Dynamism, agility and brilliance - according to Dialogue Books’ Sharmaine Lovegrove those are the qualities publishers should be looking for in new recruits. But she also believes that dynamism, agility and brilliance are not often things that can be accommodated in the rigid structure of many publishing houses.
"I think it would be helpful for the industry to not see the roles on the way to becoming a publisher as being static,” she says. “I think there are boundaries in a lot of those junior roles. If the industry were to look at agility and brilliance as being an asset as opposed to being a hindrance, if people could look beyond what they need to get the job done and instead to what can enhance their business, the industry could become more dynamic."

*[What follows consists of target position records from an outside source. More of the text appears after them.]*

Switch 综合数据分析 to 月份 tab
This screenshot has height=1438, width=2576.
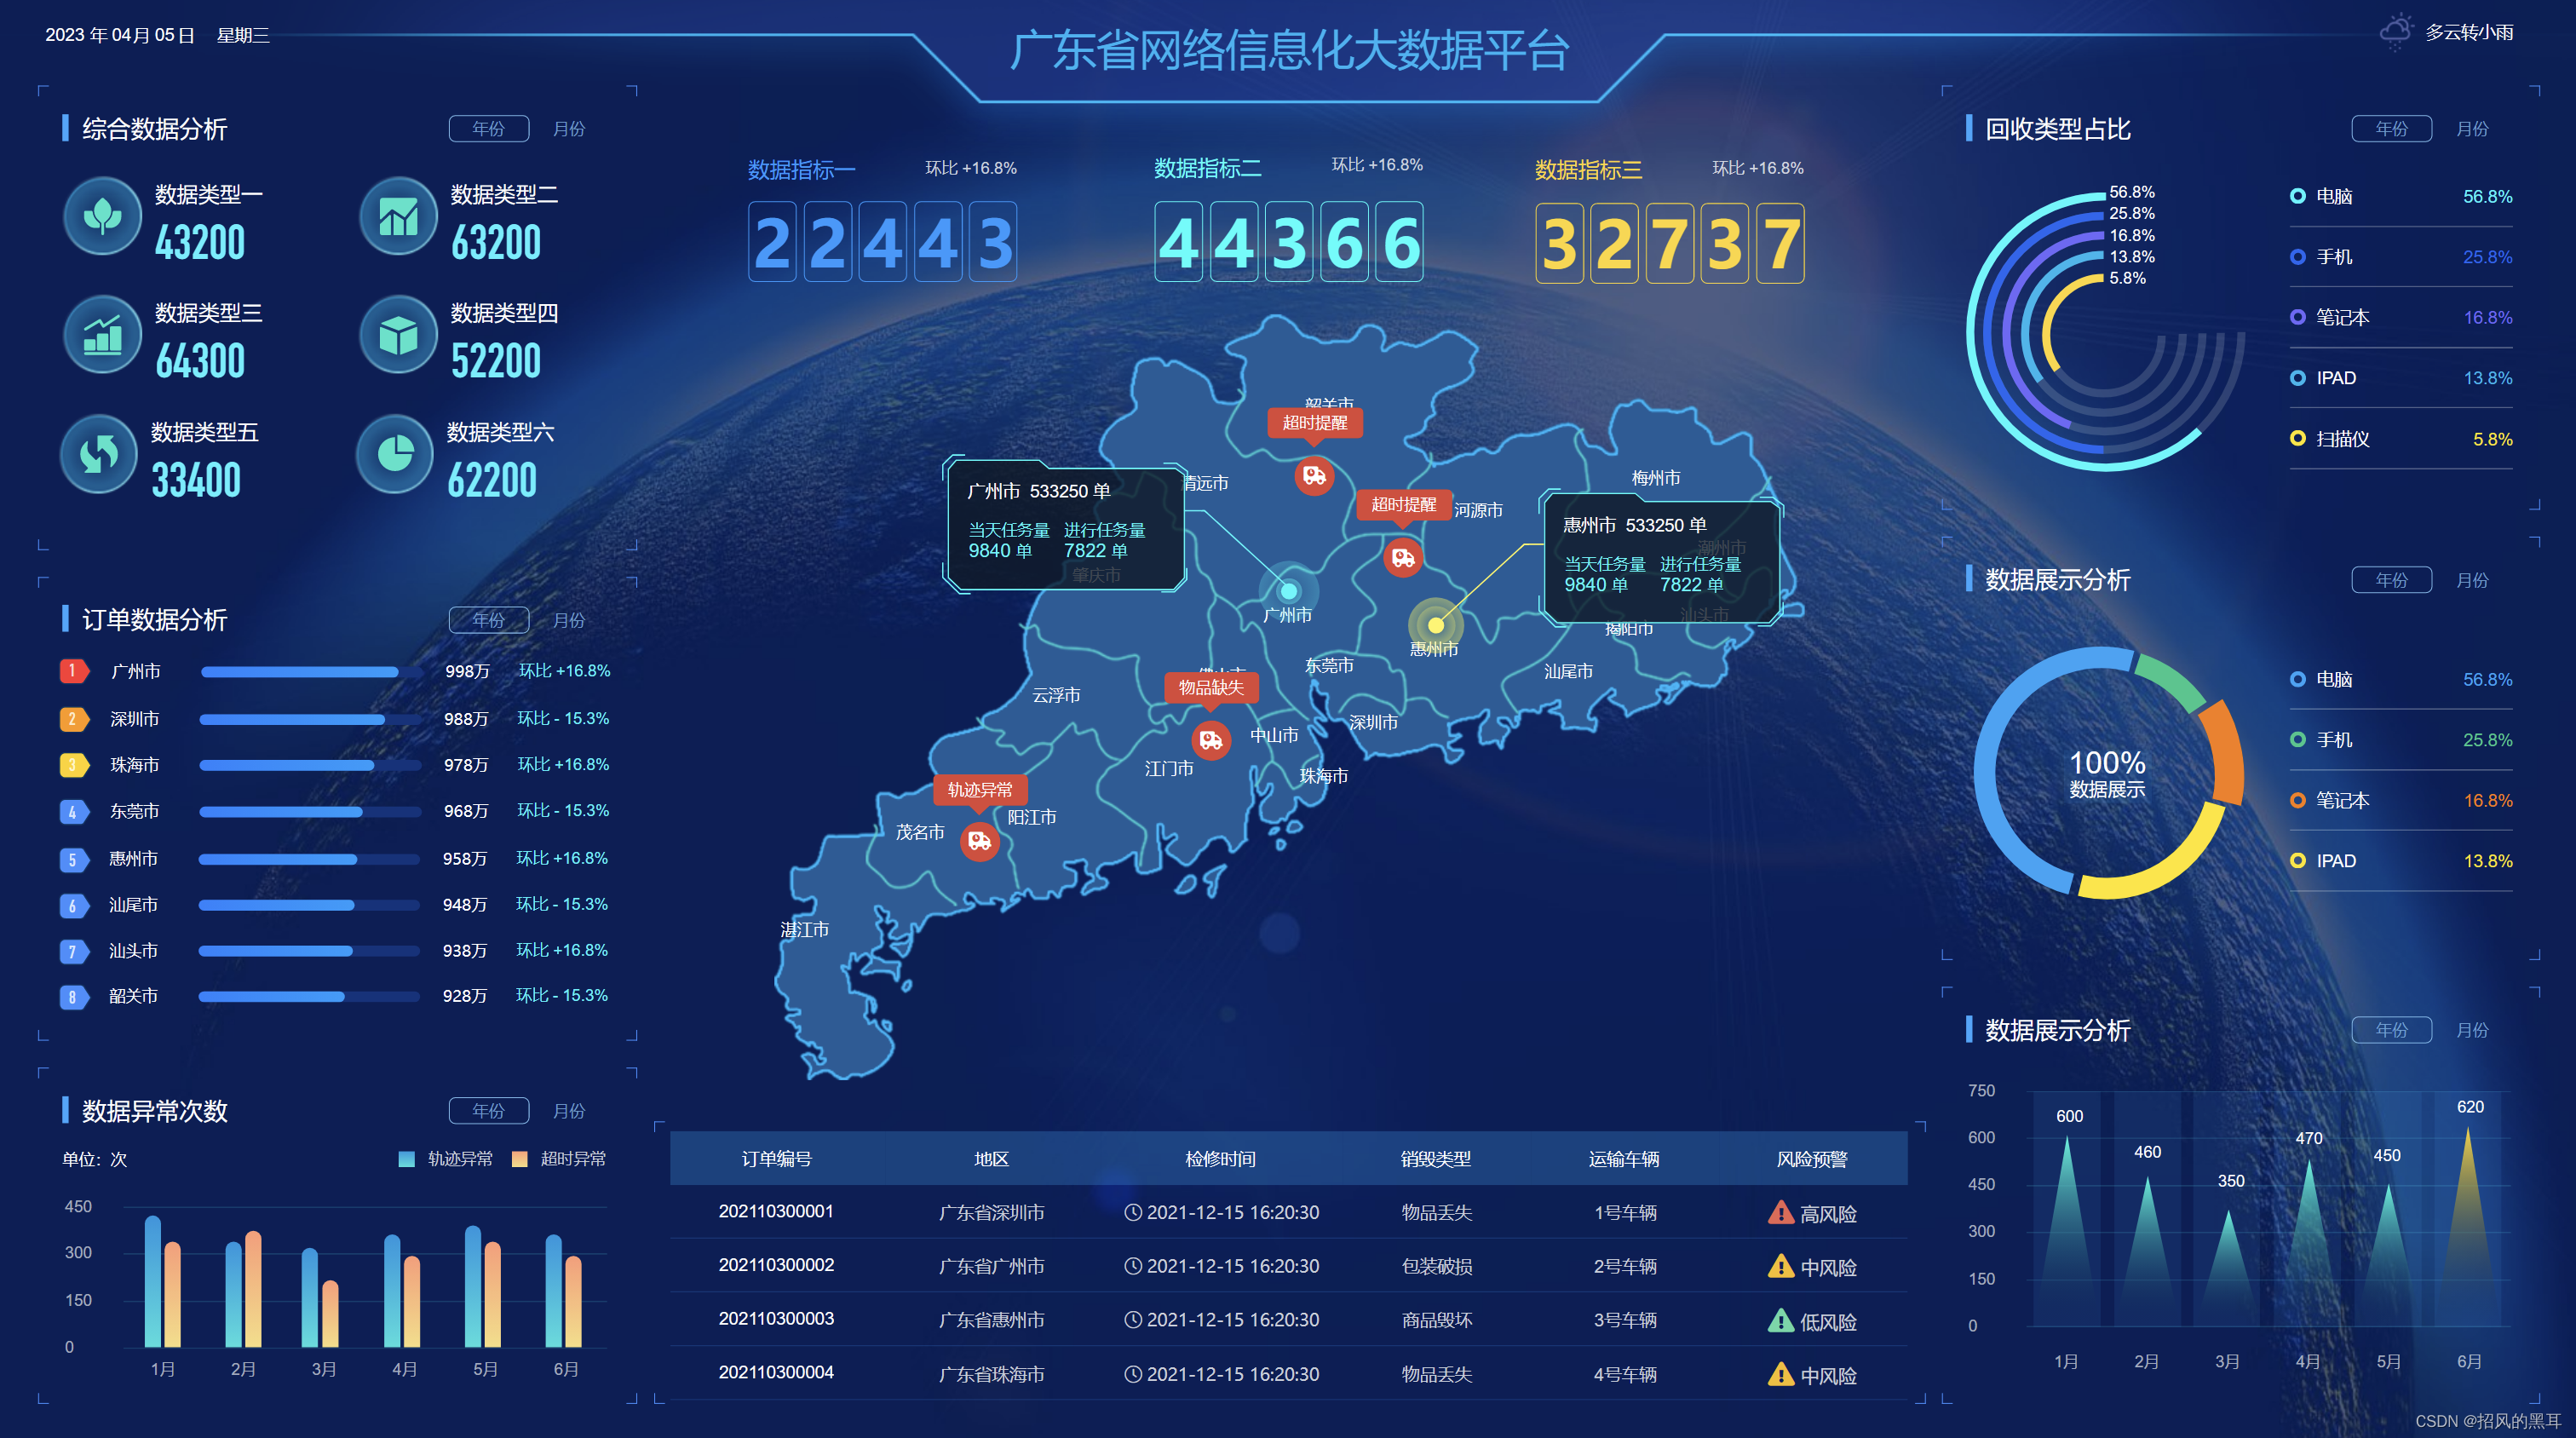point(568,129)
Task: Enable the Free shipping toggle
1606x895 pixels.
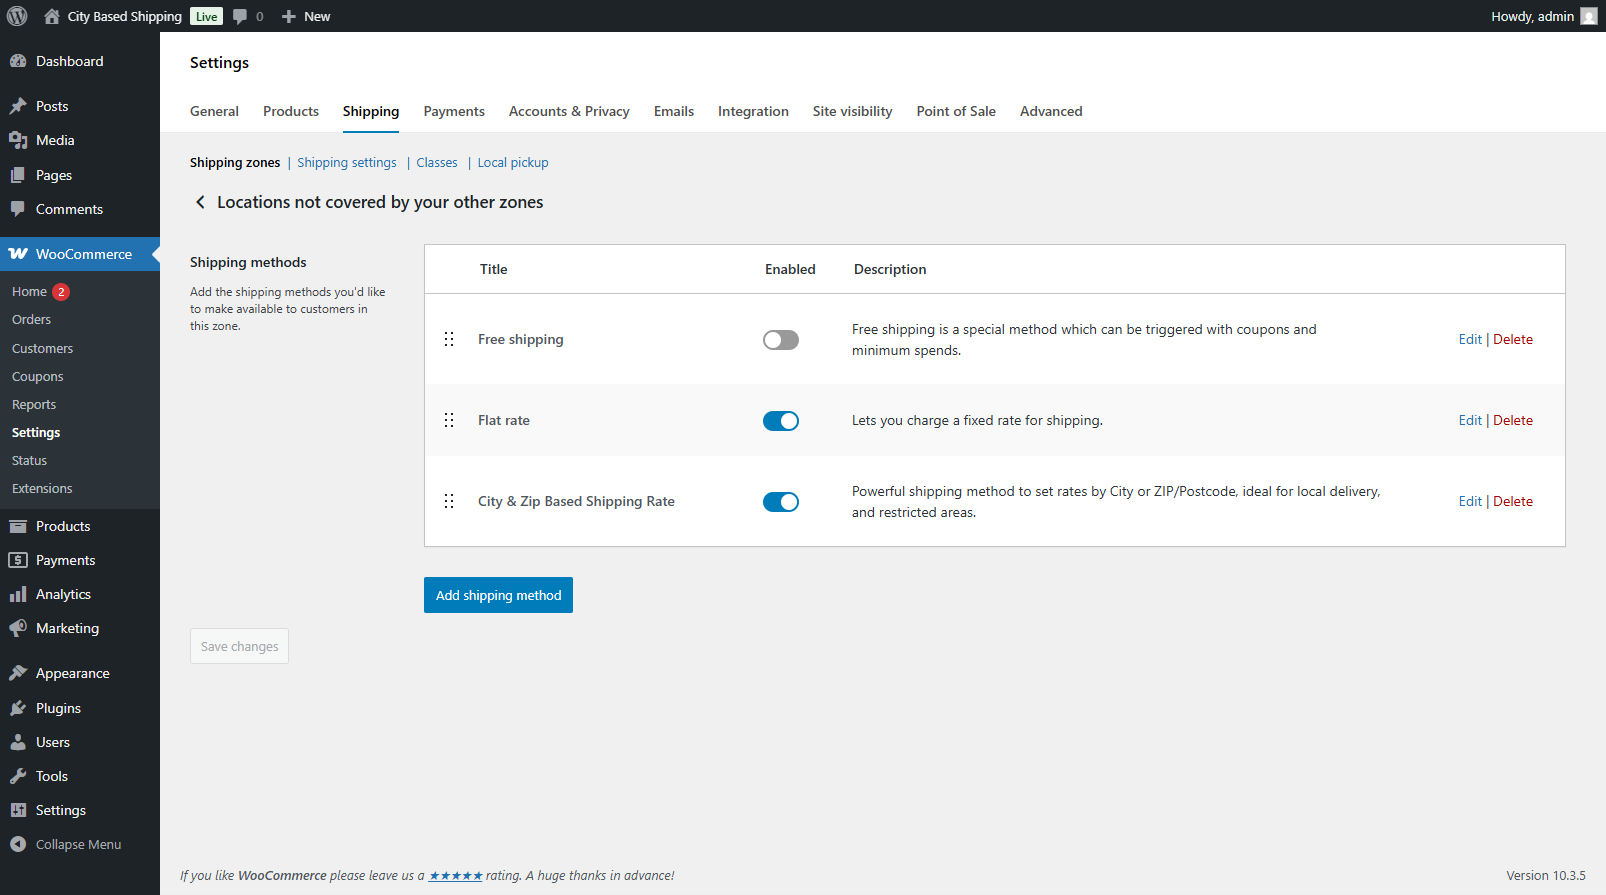Action: (x=780, y=340)
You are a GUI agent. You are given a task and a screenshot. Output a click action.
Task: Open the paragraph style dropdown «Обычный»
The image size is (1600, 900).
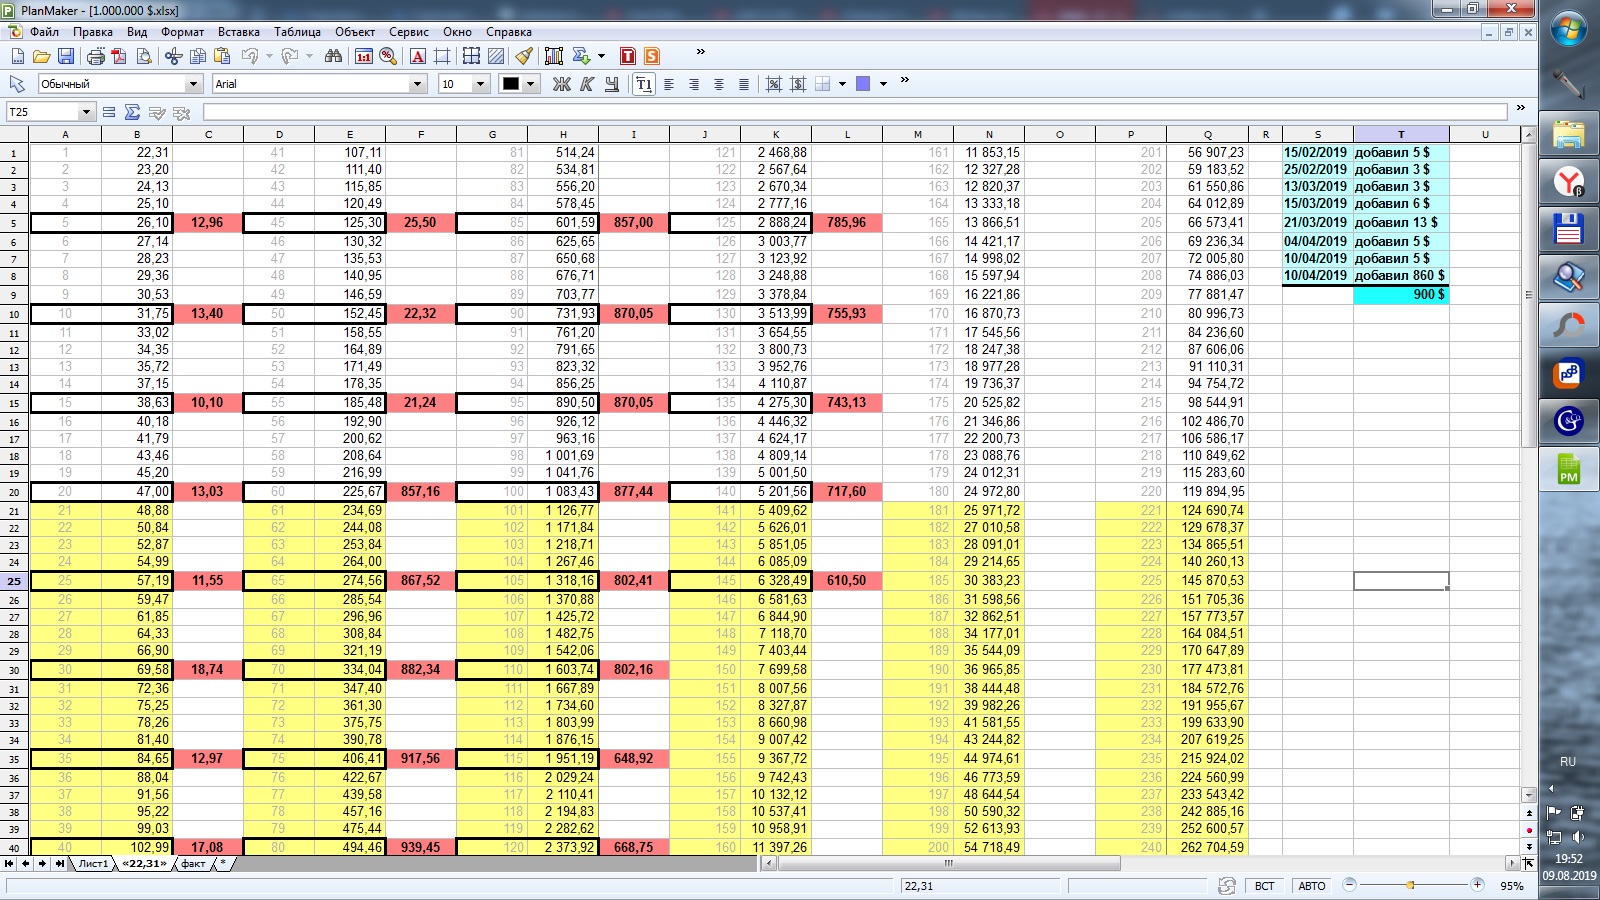[194, 84]
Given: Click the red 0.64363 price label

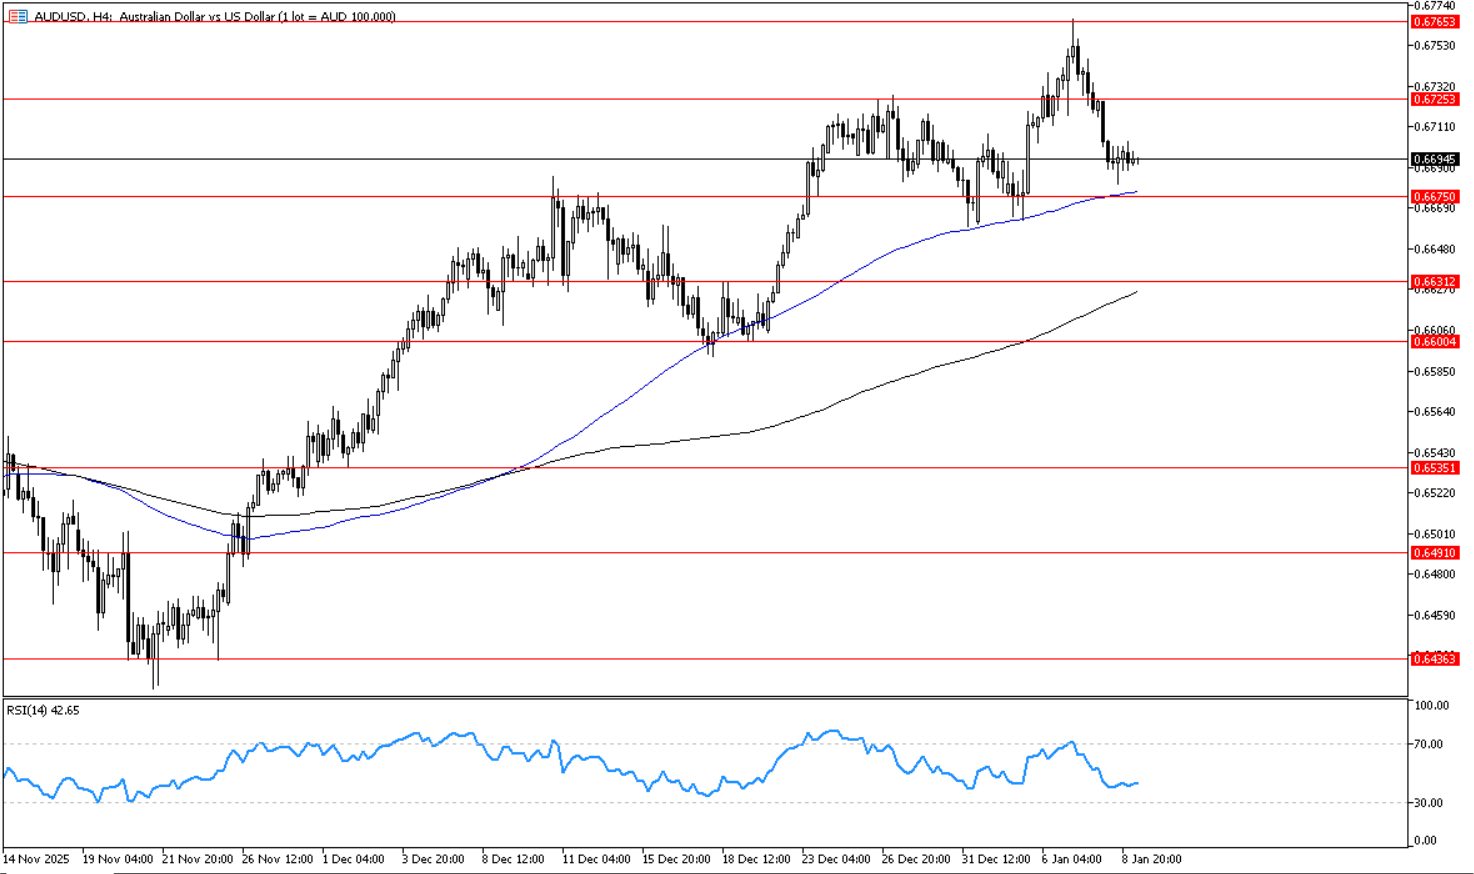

Lovegrove will be taking part in a panel at this year's FutureBook conference on December 1st, talking about alternative publishing approaches and how publishers and authors can reach more readers in a distracted world. She believes that independent publishing is where the innovation is really happening, and cites independents including OWN IT!, Peepal Tree Press and Jacaranda Books as publishers she is currently impressed by.
"I just judged the Clarissa Luard Award for Independent Publishers and it’s astounding to me how brilliant and dynamic independent publishers are," she enthuses. "It’s much more of a vocation than a job. If there is a way we can harness that, that is how we are going to create much better books. That’s the biggest challenge for publishing - how we are going to harness that agility and dynamism."
At Dialogue Books, Lovegrove is tasked with publishing fiction and non-fiction - commercial and literary - books that have inclusivity at their heart. Her first four acquisitions range from a crime novel set in Southall to a novel about a world in which female-to-female conception is possible.
She was one of The Bookseller’s Rising Stars Class of 2017, and previous roles includes owning and running a bookshop in Berlin and working at her own scouting agency, Dialogue Scouting - jobs in which she took on a variety of different responsibilities.
In a publishing house, by contrast, "I am always amazed at how little crossover there is in terms of roles. I think that has been the biggest learning curve."